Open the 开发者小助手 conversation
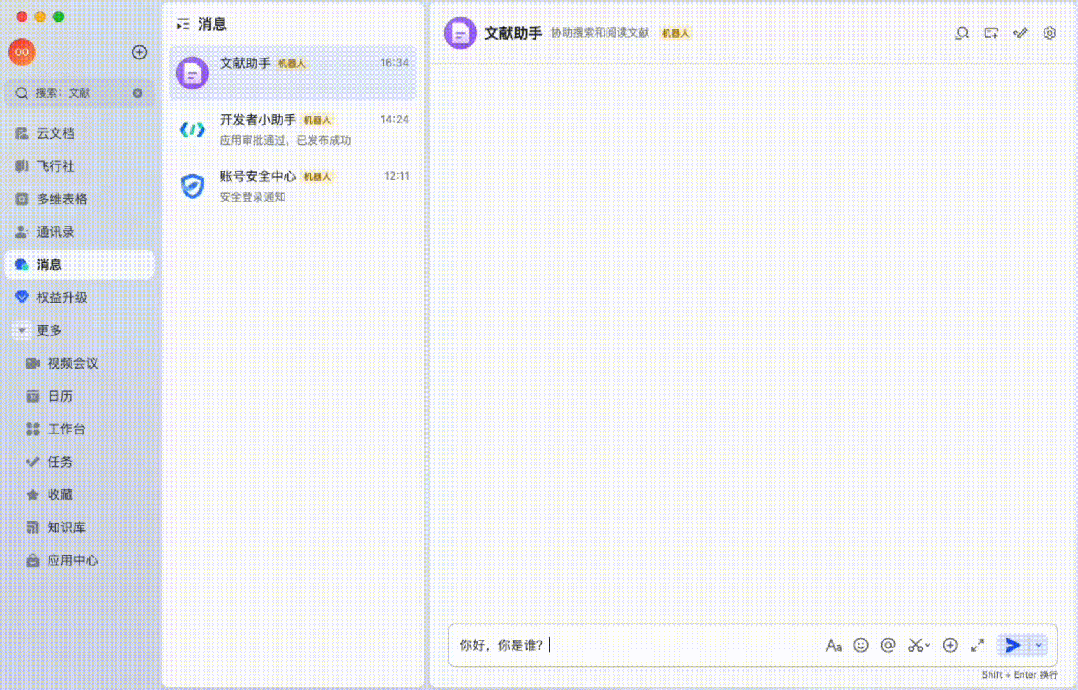The height and width of the screenshot is (690, 1078). pyautogui.click(x=292, y=129)
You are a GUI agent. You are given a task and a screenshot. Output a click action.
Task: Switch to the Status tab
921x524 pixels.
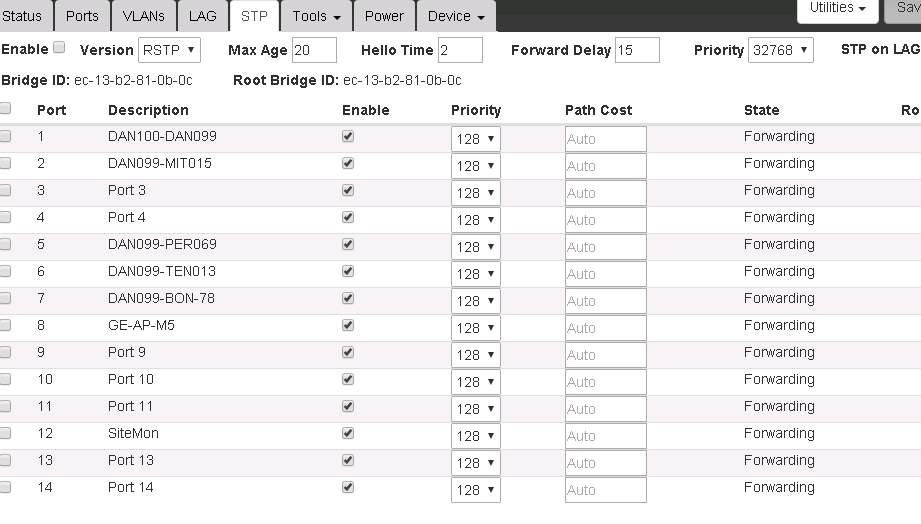coord(23,16)
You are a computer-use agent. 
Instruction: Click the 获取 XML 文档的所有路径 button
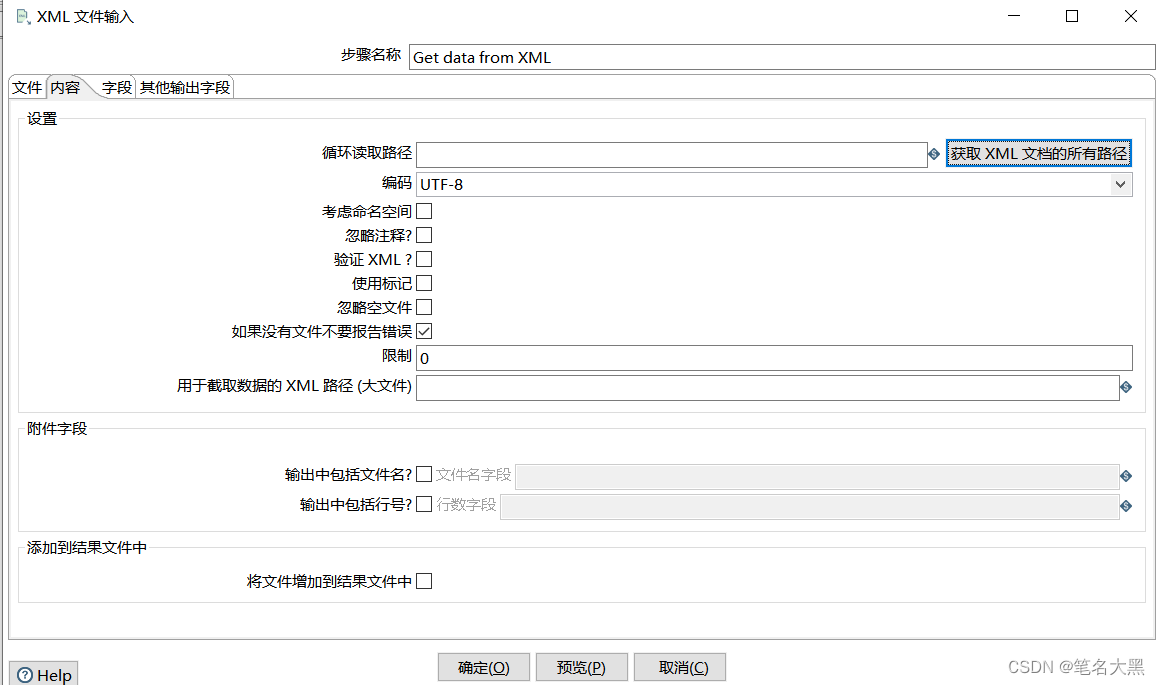click(x=1038, y=153)
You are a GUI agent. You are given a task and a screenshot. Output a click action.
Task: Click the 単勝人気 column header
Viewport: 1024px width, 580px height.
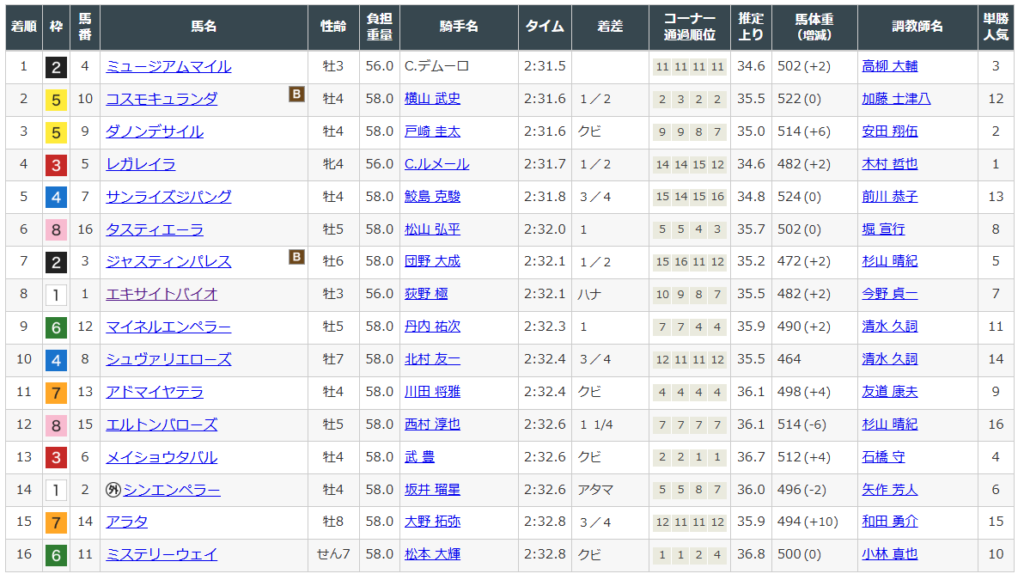[995, 27]
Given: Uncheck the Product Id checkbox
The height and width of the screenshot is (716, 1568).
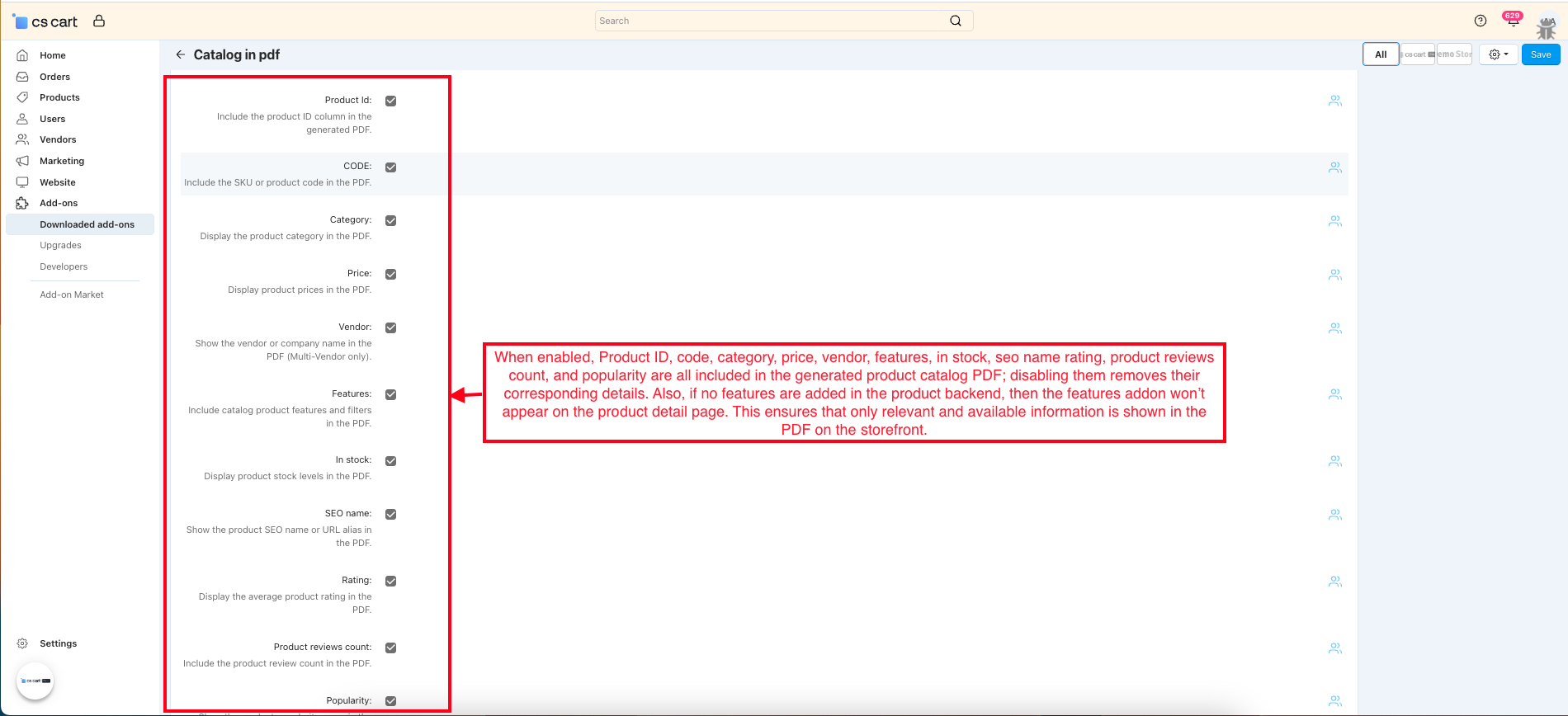Looking at the screenshot, I should pyautogui.click(x=391, y=101).
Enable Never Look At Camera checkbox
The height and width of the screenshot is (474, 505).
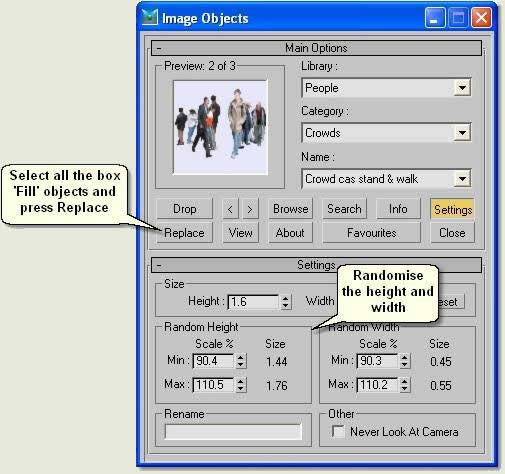tap(338, 431)
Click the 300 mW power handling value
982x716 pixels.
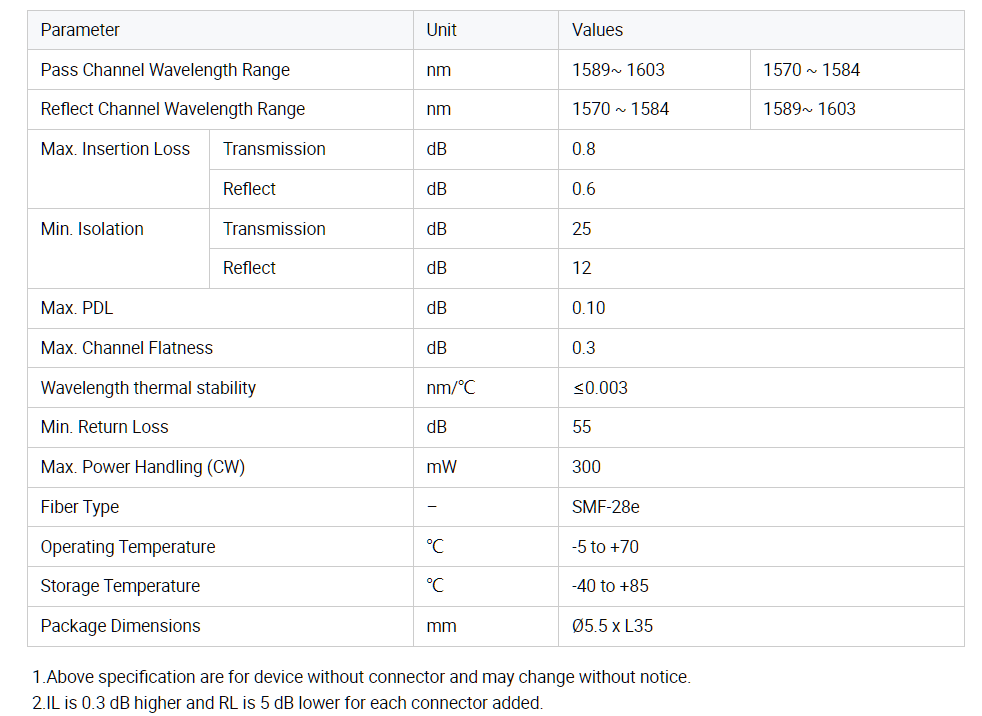[x=586, y=467]
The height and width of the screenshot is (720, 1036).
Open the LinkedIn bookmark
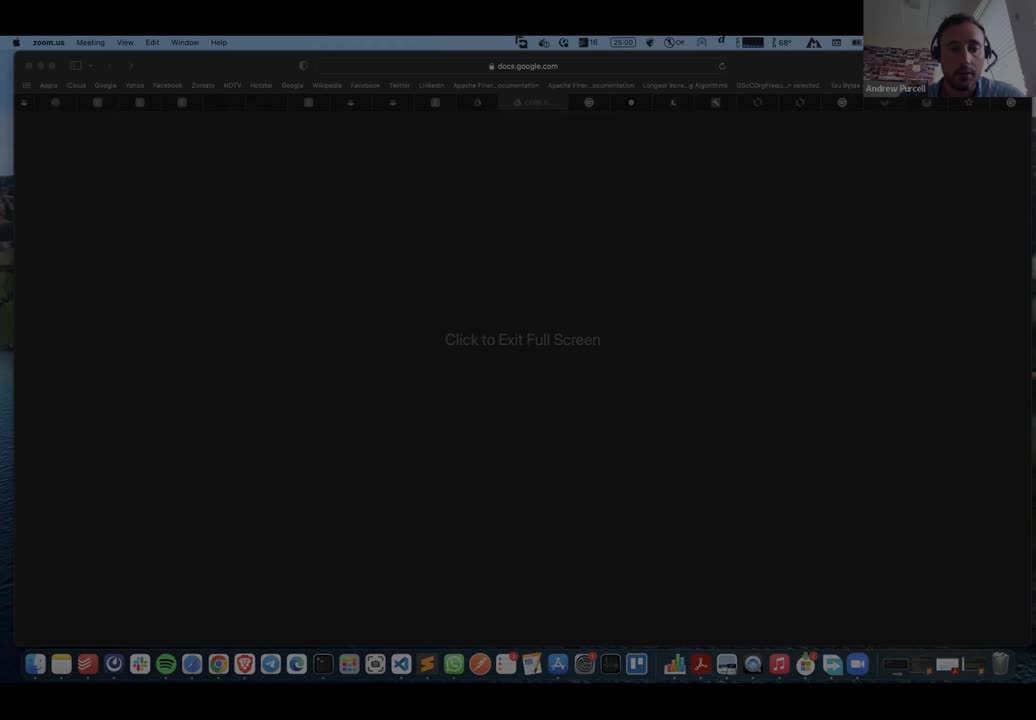pos(431,86)
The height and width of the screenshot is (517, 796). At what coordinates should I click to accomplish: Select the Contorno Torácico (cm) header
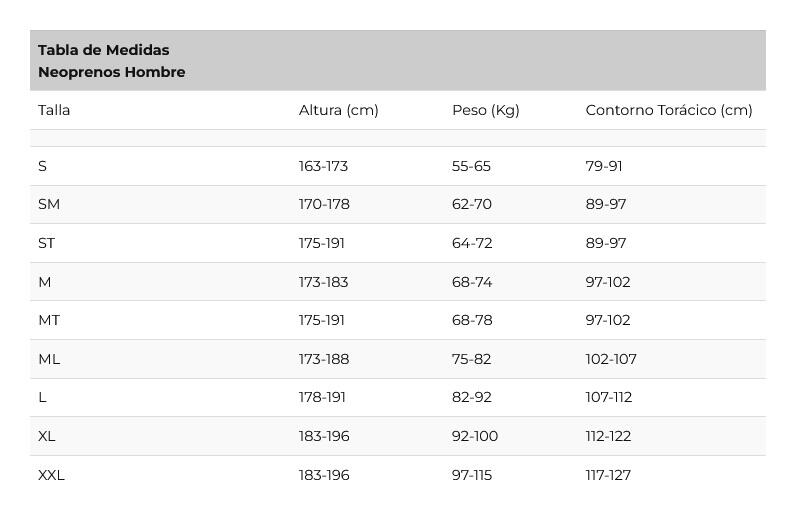(669, 110)
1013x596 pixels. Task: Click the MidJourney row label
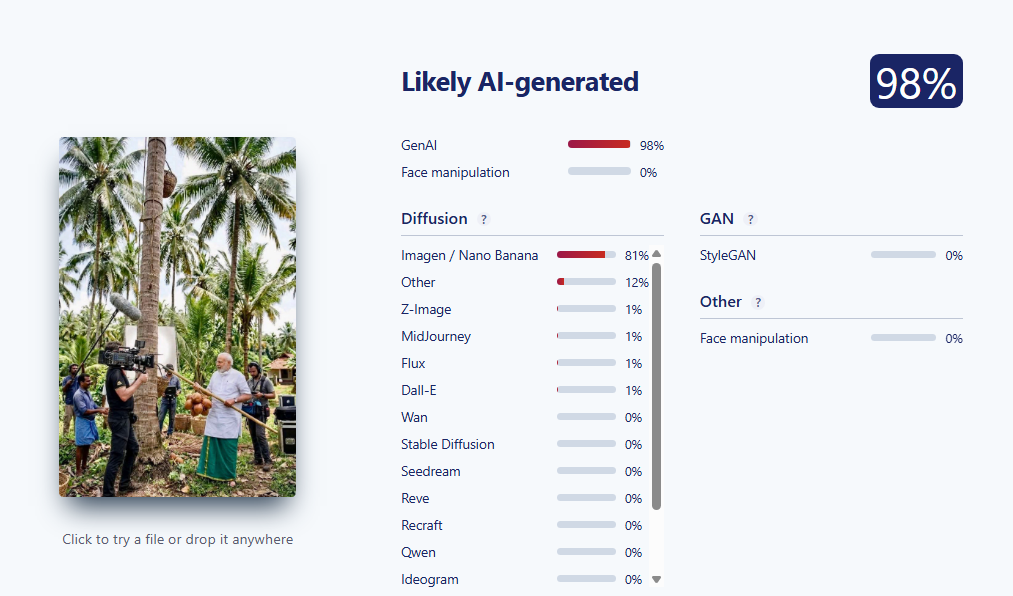pos(436,336)
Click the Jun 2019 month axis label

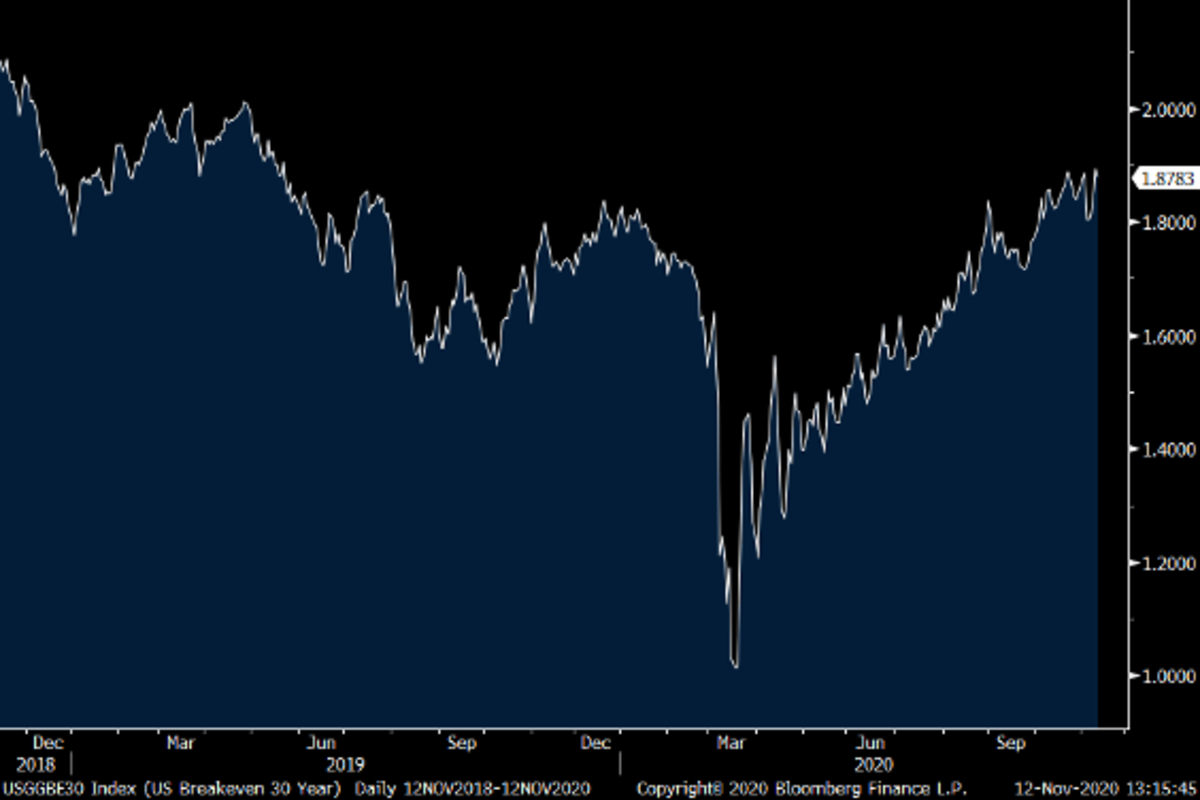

WORK INSTRUCTION:
Would you retype each line above exactly and skip every image?

OUTPUT:
Open the 开发者小助手 conversation
The height and width of the screenshot is (690, 1078). pyautogui.click(x=292, y=129)
You are a GUI agent. You are given a task and a screenshot. Output a click action.
Task: Switch to the Status tab
921x524 pixels.
coord(23,16)
You are a computer-use agent. 
Instruction: Click the 获取 XML 文档的所有路径 button
click(x=1038, y=153)
You are a GUI agent. You are given a task and a screenshot. Output a click action.
Task: Click the 単勝人気 column header
Viewport: 1024px width, 580px height.
[995, 27]
Given: Uncheck the Product Id checkbox
The height and width of the screenshot is (716, 1568).
Looking at the screenshot, I should pyautogui.click(x=391, y=101).
Enable Never Look At Camera checkbox
The height and width of the screenshot is (474, 505).
tap(338, 431)
Click the 300 mW power handling value
982x716 pixels.
[x=586, y=467]
The height and width of the screenshot is (720, 1036).
Open the LinkedIn bookmark
pos(431,86)
The height and width of the screenshot is (517, 796). At what coordinates should I click to accomplish: Select the Contorno Torácico (cm) header
(669, 110)
1013x596 pixels. Task: Click the MidJourney row label
pos(436,336)
Click the Jun 2019 month axis label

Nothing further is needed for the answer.